= EXERCISE AIM =
Copy word for word the lines in the records below, starting at the line with "This screenshot has height=1356, width=762." and ending at the line with "gold coins with". Skip the pictures.

= MATERIALS PROVIDED =
══════════════════════════════

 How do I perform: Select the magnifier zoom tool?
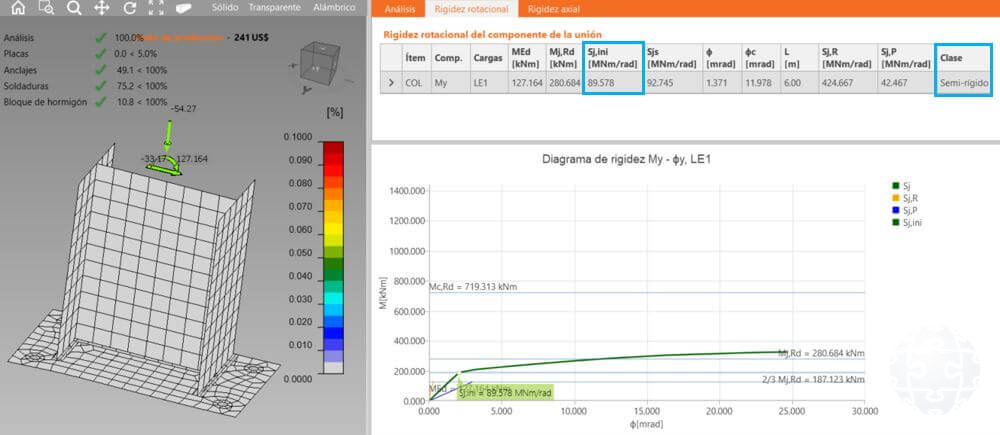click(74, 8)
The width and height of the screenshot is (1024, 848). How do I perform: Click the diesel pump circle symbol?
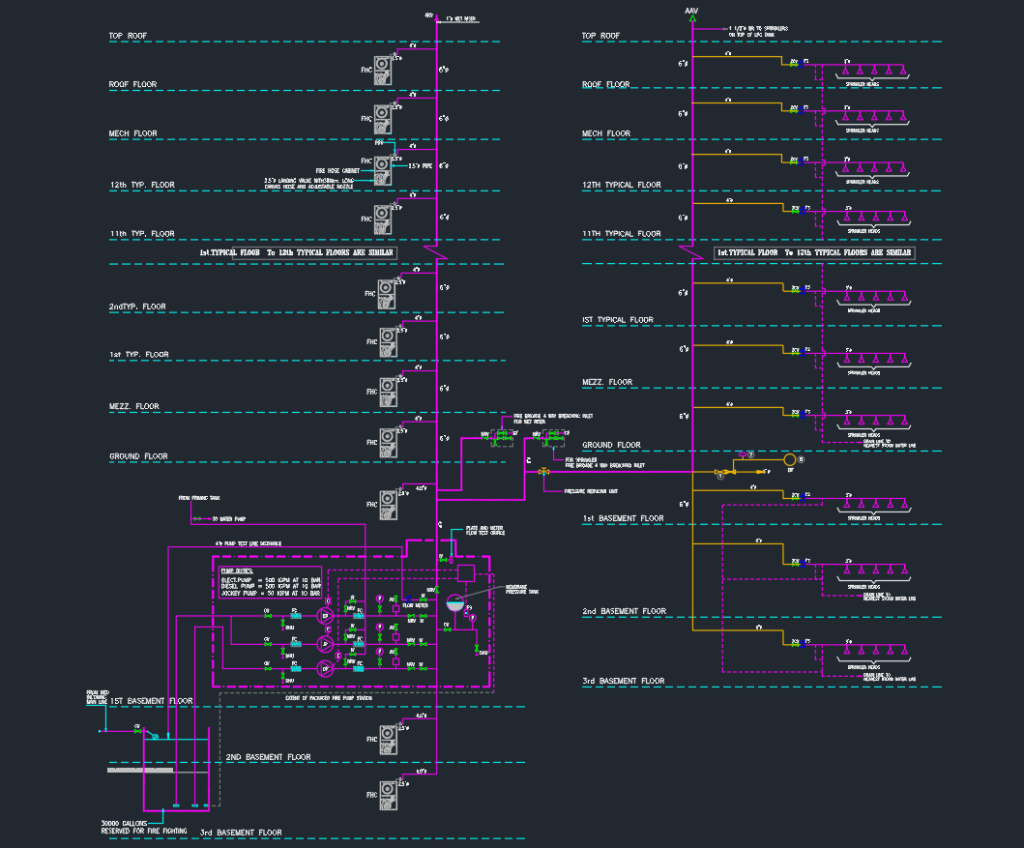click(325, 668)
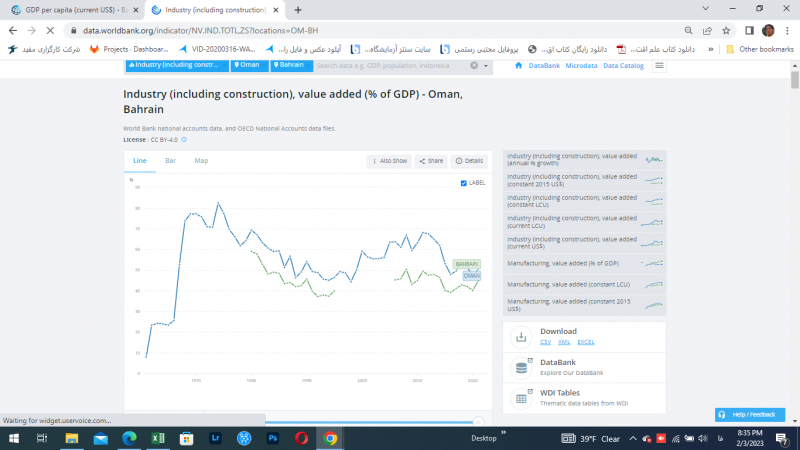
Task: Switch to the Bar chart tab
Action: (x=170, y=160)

══════════════════════════════

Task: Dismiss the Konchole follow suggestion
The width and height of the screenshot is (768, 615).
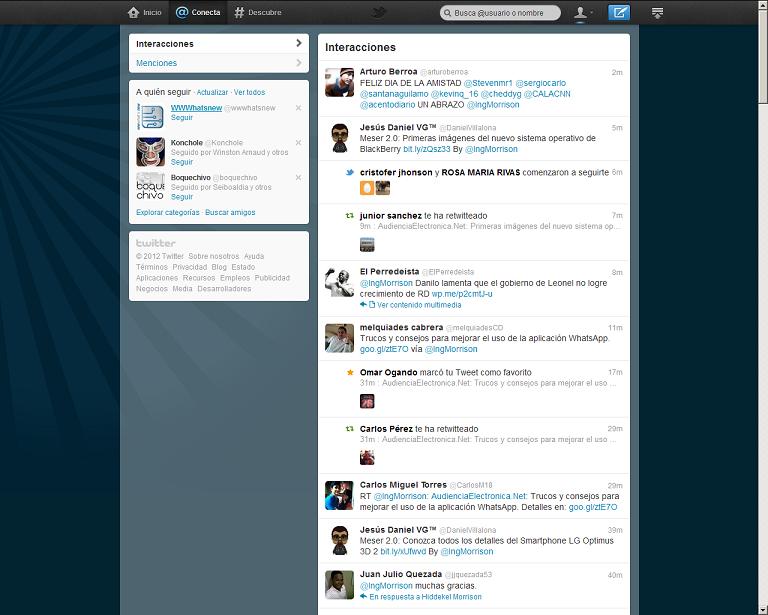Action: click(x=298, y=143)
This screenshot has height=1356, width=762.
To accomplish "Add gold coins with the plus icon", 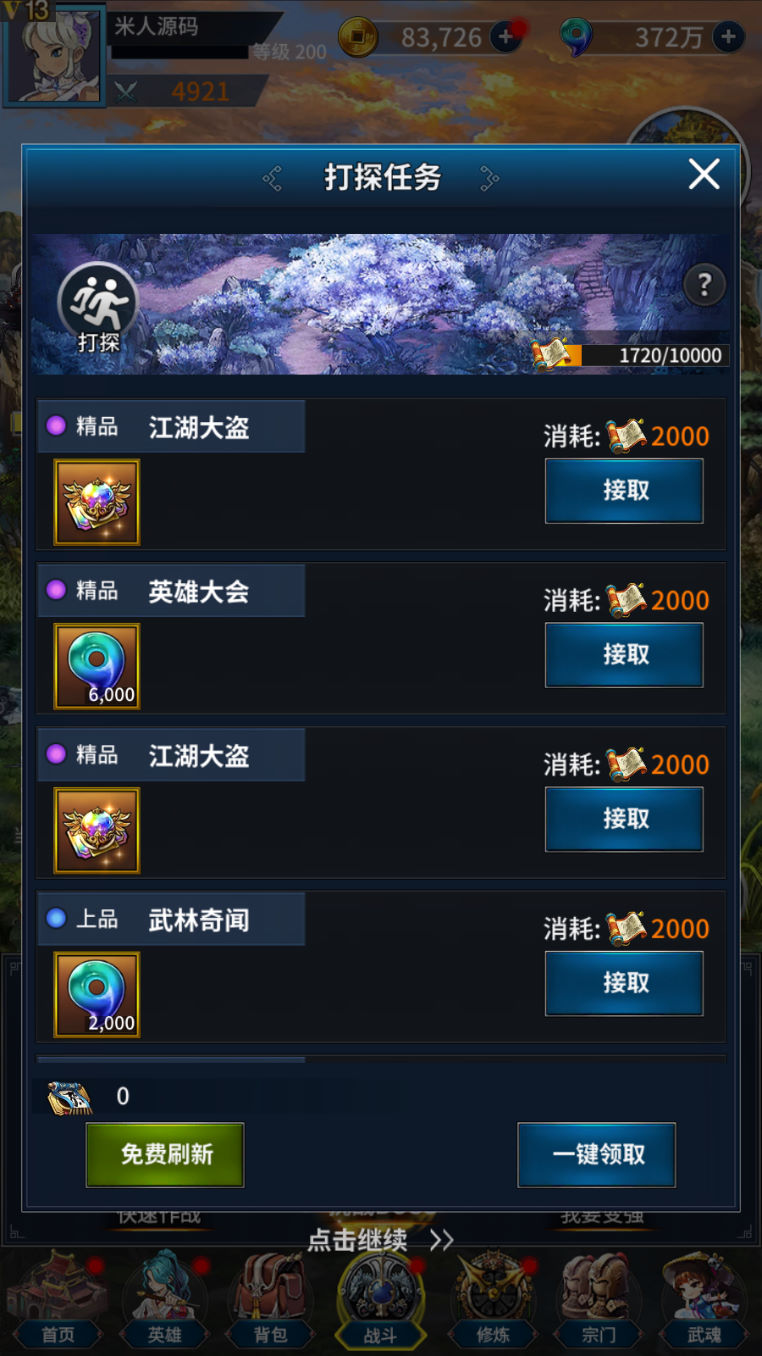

══════════════════════════════

= RESULT BELOW =
This screenshot has height=1356, width=762.
To accomplish "Add gold coins with the plus icon", 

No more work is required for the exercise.